Cambridgeshire and Peterborough mayor James Palmer responds to Extinction Rebellion Cambridge
Cambridgeshire and Peterborough mayor James Palmer says he hopes Extinction Rebellion “do not endanger the safety or people” with their week-long roadblock in Cambridge.
Responding to next week’s planned action by Extinction Rebellion Cambridge Youth and Rebel for Justice, Mr Palmer said he hoped the demonstrations “cause minimum disruption”.
He said: “While we support the right to peaceful protest, we hope planned demonstrations cause minimum disruption and do not endanger the safety of people across the area.
“We agree it is vital Cambridgeshire and Peterborough have a comprehensive public transport system which is reliable, sustainable and accessible to all and that’s exactly what our Local Transport Plan will deliver.”
Mr Palmer said the Cambridgeshire and Peterborough Combined Authority was committed to eradicating carbon emissions across the area by 2050.
“The Cambridgeshire and Peterborough Local Transport Plan, which will be delivered by all local authorities in the area, will transform public transport across the entire region and play a major role in helping to reduce carbon emissions to net zero by 2050,” he said.
He continued: “High-quality, fast and affordable public transport is essential to reducing reliance on cars and tackling congestion.”

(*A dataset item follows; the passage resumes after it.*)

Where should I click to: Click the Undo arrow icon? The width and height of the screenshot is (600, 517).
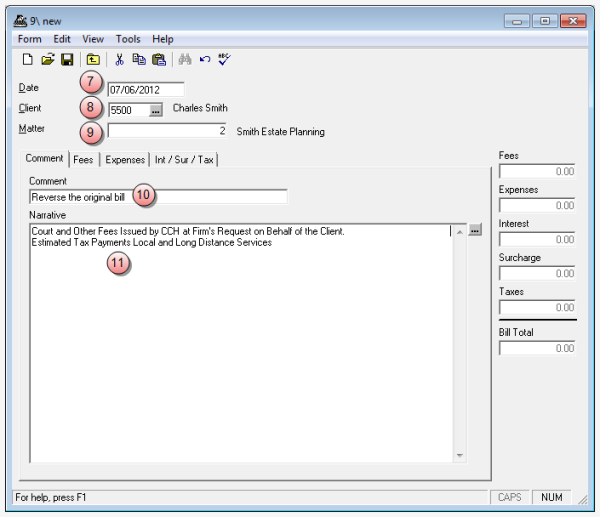[x=204, y=60]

Mr Palmer pointed to plans for the Cambridgeshire Autonomous Metro, which is forecast to eradicate 25,000 daily private car trips across the county each year.
It will operate with high-quality, zero-emission ‘trackless metro’ vehicles, powered by electric batteries.

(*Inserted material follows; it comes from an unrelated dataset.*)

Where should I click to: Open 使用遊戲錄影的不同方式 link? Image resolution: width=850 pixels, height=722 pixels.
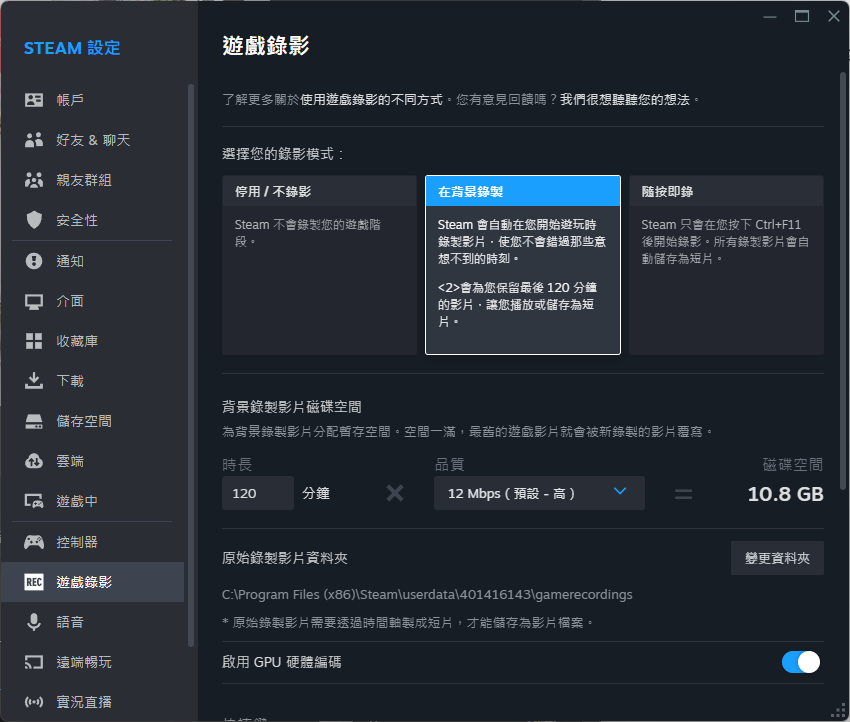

He added that the combined authority was also undertaking major upgrades of the bus and rail network, considering a range of ideas for improving bus services including greater use of technology such as driverless shuttles, more use of alternative fuels including electric buses and ways to bring the network more under our control including franchising and enhanced partnerships with service providers.
The planned action by protesters will take place in the city from Sunday, February 16 to Saturday, February 22.

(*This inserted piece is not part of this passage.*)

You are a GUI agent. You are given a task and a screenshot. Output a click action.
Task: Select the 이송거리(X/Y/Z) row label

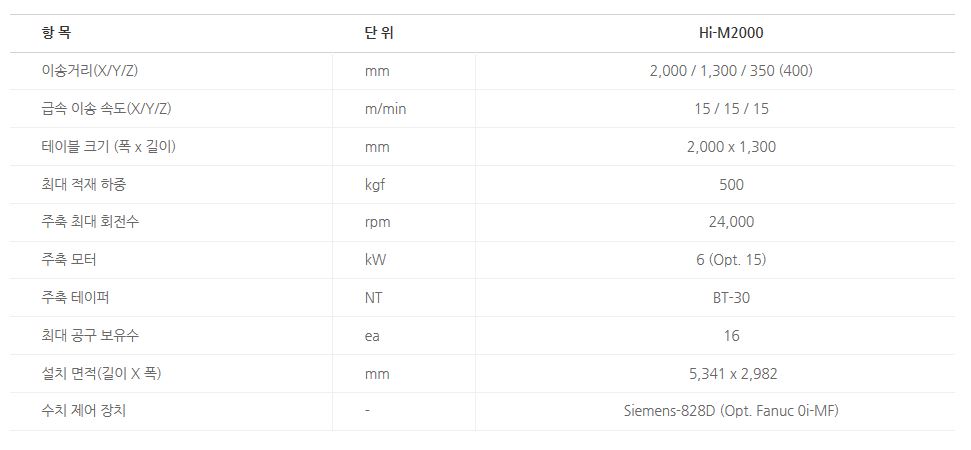pyautogui.click(x=95, y=71)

It will involve roadblocks preventing access by all vehicles to the city centre via Trumpington Road and The Fen Causeway.
The group says the protest will go ahead unless its demands are met. Their demands are that:
- The University of Cambridge cuts its ties with the fossil fuel industry
- Cambridge City Council holds a citizens’ assembly on climate justice
- Cambridgeshire County Council works with other relevant regional authorities to provide a plan for a just transition away from an inadequate transport system reliant on fossil fuels.
Mr Palmer continued: “Alongside rail and bus enhancements, the combined authority is keen to promote ‘active’ transport modes such as the Healthy Streets initiative. Following advice from the Committee on Climate Change Net-Zero report (2019) that to achieve net zero emissions by 2050, 10% of car miles should be shifted to walking, cycling and public transport, we are prioritising investment in cycling and walking infrastructure, for example the Chisholm Trail in Cambridge.
“We understand that climate change, a global issue, requires interventions at a local scale. That is why we are setting up an Independent Commission on Climate Change to gather together the best evidence of how our local environment is changing and to help build a plan for the future.
“Everybody has a role to play in tackling this important issue.Devolution has given us a unique opportunity to change how things have been done before and to get on and deliver major new transport projects that will make a real difference to our community.”